Skip the extras, save some money, and enjoy more miles.
According to a test certificate from the California Air Resources Board (CARB), first referenced by Automotive News, the 2019 Nissan LEAF e+ may have 25 additional miles of range in its base configuration than that of higher trim levels. This discovery makes sense since opting for more loaded models means loading more weight into the vehicle. The article says the base LEAF Plus (which it will be referred to in some markets, including the U.S.) could be about 70 pounds lighter than higher trims.
The EPA has not yet announced official figures, so Nissan made it clear the CARB numbers aren't necessarily "real." Nonetheless, Automotive News reports:
The Leaf's base S Plus trim earned a 364-mile rating under the Urban Dynamometer Driving Schedule testing cycle, according to calculations on the CARB certificate. The SV and SL models scored a 330-mile rating under the UDDS testing cycle, which simulates mostly city driving.

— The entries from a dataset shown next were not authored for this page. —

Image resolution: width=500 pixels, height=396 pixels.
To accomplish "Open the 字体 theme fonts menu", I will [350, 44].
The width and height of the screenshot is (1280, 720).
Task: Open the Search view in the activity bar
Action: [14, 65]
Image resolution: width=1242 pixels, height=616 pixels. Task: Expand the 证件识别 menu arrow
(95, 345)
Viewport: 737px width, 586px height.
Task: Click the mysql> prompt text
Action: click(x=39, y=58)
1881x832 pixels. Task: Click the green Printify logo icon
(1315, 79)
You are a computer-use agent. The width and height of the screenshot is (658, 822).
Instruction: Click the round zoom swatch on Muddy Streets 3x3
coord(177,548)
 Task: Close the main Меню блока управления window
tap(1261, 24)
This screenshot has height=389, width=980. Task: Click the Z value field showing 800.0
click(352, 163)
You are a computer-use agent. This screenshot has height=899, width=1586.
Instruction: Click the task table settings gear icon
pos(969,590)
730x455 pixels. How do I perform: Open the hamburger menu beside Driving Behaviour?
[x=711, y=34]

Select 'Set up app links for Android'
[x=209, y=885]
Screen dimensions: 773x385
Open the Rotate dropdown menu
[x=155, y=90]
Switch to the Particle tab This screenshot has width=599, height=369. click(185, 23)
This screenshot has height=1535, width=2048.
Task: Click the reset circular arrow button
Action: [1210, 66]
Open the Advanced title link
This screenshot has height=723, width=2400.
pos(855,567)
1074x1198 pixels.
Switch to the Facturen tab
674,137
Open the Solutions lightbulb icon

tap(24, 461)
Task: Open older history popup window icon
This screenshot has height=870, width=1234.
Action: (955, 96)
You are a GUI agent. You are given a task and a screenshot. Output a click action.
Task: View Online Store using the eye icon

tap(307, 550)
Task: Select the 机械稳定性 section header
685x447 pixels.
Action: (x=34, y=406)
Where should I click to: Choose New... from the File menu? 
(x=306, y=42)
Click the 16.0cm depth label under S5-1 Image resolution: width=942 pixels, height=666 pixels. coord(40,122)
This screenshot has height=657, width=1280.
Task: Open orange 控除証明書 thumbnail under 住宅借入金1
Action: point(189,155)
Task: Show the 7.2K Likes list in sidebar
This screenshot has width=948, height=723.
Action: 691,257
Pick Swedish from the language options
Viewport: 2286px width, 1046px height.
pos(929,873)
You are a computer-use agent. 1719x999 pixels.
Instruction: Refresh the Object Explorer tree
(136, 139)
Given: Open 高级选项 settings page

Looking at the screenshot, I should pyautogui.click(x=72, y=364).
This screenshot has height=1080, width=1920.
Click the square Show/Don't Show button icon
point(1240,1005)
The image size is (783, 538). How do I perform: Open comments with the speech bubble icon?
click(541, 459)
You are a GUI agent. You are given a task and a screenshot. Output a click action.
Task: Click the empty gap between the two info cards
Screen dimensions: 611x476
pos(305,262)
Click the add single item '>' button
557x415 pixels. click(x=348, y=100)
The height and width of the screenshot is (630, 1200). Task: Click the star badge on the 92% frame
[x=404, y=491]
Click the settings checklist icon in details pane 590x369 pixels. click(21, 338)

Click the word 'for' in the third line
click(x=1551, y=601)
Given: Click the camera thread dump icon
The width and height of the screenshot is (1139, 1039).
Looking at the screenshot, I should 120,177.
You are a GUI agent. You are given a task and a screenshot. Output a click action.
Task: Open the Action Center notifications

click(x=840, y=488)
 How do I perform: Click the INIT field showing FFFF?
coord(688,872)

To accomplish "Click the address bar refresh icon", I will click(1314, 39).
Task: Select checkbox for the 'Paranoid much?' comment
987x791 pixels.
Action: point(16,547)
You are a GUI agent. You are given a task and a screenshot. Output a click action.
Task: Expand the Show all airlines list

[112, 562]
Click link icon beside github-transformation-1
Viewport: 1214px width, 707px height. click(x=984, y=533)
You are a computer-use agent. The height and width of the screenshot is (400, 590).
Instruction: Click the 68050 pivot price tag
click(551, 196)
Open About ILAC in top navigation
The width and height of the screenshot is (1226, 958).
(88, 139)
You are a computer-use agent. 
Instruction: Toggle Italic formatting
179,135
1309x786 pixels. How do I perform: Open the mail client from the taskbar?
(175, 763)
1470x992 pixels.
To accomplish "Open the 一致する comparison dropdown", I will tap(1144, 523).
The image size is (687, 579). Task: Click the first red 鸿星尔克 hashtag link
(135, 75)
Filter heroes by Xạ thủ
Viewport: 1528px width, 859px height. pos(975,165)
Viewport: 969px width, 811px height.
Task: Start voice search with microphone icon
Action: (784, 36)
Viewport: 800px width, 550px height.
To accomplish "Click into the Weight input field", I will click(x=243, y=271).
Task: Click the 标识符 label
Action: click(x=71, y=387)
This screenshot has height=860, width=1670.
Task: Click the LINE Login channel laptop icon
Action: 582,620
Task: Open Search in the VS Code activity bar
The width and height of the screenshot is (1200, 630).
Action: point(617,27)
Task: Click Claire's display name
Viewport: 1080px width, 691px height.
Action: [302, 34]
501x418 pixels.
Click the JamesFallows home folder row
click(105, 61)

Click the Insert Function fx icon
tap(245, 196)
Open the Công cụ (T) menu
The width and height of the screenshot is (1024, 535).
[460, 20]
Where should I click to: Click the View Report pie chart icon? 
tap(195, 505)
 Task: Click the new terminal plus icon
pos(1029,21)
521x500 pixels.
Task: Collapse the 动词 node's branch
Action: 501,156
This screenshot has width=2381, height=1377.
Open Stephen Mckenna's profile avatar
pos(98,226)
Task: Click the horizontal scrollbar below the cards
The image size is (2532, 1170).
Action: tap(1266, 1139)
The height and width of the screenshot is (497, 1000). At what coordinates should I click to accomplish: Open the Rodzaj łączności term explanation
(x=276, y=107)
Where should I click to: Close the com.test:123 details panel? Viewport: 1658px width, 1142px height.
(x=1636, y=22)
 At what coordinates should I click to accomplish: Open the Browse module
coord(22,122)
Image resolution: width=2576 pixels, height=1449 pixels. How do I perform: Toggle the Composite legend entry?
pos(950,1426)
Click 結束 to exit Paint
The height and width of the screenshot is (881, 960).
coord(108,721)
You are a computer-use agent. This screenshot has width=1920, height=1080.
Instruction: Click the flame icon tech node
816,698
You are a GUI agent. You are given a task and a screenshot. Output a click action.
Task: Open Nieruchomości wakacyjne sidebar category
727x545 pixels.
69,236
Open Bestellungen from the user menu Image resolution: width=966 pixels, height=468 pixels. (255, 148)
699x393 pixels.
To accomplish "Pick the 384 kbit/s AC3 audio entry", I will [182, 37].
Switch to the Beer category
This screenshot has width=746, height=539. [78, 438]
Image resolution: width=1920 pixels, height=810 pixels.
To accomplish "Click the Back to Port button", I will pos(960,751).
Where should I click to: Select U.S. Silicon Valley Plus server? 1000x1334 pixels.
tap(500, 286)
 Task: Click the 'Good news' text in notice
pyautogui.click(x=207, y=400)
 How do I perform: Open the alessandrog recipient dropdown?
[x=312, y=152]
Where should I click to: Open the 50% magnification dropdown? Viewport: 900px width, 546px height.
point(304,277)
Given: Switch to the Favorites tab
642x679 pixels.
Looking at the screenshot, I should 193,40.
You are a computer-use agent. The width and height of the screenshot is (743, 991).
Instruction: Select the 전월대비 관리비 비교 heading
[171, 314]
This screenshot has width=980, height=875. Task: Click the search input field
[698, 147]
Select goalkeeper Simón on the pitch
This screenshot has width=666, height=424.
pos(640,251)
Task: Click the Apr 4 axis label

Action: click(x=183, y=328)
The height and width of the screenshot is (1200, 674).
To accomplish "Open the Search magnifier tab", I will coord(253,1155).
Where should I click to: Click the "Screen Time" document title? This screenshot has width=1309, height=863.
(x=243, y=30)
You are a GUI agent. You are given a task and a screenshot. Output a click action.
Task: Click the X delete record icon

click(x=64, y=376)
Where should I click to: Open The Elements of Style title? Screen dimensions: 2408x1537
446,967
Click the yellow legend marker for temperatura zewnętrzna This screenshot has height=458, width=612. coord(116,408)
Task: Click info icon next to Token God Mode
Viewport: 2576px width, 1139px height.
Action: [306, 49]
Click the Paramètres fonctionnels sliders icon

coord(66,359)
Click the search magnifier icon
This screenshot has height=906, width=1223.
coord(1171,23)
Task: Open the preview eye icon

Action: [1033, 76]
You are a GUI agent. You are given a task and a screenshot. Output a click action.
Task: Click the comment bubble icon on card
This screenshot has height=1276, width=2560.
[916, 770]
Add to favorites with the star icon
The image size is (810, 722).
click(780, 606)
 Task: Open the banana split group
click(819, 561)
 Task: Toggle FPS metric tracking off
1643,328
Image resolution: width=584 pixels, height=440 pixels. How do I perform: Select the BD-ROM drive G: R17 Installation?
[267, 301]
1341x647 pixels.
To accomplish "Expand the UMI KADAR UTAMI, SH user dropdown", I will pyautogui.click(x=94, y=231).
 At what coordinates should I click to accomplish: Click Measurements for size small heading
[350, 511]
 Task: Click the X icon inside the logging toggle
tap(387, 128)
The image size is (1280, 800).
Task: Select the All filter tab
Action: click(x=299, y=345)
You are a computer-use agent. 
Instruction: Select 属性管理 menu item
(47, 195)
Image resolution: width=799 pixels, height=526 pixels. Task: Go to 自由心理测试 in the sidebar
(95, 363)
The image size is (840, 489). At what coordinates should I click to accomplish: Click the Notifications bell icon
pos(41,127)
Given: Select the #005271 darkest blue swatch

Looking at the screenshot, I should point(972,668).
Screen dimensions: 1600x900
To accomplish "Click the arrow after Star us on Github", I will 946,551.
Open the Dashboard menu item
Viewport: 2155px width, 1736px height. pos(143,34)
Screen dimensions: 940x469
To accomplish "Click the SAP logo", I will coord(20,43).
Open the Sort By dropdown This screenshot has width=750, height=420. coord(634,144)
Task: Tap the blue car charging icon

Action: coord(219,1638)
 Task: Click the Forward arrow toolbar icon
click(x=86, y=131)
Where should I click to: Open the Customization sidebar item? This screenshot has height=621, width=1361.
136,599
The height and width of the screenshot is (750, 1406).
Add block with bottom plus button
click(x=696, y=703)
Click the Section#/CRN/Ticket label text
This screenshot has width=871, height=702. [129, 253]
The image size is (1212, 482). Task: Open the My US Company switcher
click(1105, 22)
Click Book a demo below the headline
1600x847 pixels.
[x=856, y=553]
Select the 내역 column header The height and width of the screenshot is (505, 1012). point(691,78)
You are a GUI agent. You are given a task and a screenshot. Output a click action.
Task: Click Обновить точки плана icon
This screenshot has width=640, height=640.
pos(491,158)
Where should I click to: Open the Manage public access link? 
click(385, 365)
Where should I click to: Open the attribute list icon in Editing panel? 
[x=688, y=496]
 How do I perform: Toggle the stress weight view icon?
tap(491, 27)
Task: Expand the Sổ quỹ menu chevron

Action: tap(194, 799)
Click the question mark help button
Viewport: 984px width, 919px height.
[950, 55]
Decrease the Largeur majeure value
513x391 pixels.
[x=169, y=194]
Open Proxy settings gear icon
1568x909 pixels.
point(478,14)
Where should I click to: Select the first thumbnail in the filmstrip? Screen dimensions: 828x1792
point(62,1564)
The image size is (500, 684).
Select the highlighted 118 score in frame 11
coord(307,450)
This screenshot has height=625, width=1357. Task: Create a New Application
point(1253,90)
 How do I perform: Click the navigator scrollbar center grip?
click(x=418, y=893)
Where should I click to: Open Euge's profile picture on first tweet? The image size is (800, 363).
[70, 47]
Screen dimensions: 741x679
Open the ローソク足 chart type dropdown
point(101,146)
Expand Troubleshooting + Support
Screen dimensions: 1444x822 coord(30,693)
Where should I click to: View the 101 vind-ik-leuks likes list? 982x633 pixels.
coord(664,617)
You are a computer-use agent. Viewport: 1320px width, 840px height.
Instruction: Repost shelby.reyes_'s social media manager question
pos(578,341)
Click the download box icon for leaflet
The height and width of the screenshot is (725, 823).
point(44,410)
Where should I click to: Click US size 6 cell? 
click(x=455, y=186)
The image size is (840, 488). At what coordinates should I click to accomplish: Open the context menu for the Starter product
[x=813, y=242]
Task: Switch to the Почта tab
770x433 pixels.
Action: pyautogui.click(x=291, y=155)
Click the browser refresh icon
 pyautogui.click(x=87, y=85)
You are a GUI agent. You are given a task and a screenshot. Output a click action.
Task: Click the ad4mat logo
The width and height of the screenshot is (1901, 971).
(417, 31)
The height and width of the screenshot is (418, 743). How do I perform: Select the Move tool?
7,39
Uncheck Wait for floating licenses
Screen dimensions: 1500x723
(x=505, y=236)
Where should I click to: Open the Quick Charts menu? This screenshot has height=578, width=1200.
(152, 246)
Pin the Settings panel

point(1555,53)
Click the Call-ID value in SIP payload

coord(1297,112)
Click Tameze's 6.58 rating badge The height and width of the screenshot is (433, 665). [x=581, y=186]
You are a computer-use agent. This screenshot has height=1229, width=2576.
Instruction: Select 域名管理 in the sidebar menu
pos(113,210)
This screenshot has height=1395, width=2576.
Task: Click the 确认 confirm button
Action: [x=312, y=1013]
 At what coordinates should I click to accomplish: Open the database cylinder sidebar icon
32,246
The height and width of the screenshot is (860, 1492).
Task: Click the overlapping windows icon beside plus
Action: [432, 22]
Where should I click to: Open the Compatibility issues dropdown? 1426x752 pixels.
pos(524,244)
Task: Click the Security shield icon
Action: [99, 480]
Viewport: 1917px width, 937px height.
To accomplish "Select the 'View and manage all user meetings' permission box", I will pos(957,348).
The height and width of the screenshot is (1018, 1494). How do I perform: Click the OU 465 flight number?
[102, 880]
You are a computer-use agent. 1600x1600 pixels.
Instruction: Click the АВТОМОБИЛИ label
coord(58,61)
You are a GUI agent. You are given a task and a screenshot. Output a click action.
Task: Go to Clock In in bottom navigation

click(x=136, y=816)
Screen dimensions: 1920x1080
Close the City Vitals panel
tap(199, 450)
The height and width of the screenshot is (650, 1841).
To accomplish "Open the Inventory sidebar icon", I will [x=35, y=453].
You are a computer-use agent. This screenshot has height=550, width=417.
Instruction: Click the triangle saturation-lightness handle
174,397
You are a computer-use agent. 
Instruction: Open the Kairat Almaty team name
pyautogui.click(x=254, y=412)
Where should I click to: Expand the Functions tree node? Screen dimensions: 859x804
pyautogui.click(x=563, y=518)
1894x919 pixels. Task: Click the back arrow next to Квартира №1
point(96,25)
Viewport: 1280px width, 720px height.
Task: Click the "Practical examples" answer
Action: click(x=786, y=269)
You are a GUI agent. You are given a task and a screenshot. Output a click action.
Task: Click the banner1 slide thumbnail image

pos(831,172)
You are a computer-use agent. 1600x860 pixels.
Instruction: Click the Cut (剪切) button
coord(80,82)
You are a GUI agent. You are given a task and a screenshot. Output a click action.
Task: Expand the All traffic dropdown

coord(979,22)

Generally, the EPA-advertised range is rated at about 70 percent of the UDDS range, according to Inside EVs. That calculation would peg the S Plus range at about 255 miles and the SV and SL at about 230 miles.
According to Nissan, the base trim is likely at 226 miles compared to 215 for uplevel trims. All LEAF Plus models come equipped with a 62-kWh battery pack.
It's important to keep in mind that those opting for the base Nissan LEAF e+ will not have to worry about any shortage of features. Like many new vehicles, base products come nicely loaded as compared to older models. Even the base LEAF Plus comes with a praiseworthy mix of desirable safety and convenience features.
Look for the Nissan LEAF e+ at dealers this spring. For now, you can purchase the current LEAF for $29,990. It offers 151 miles of range. U.S. pricing has not yet been announced for the upcoming LEAF Plus, but educated estimates put it somewhere around $36,000, which is comparable to the 2019 Chevrolet Bolt EV's starting price.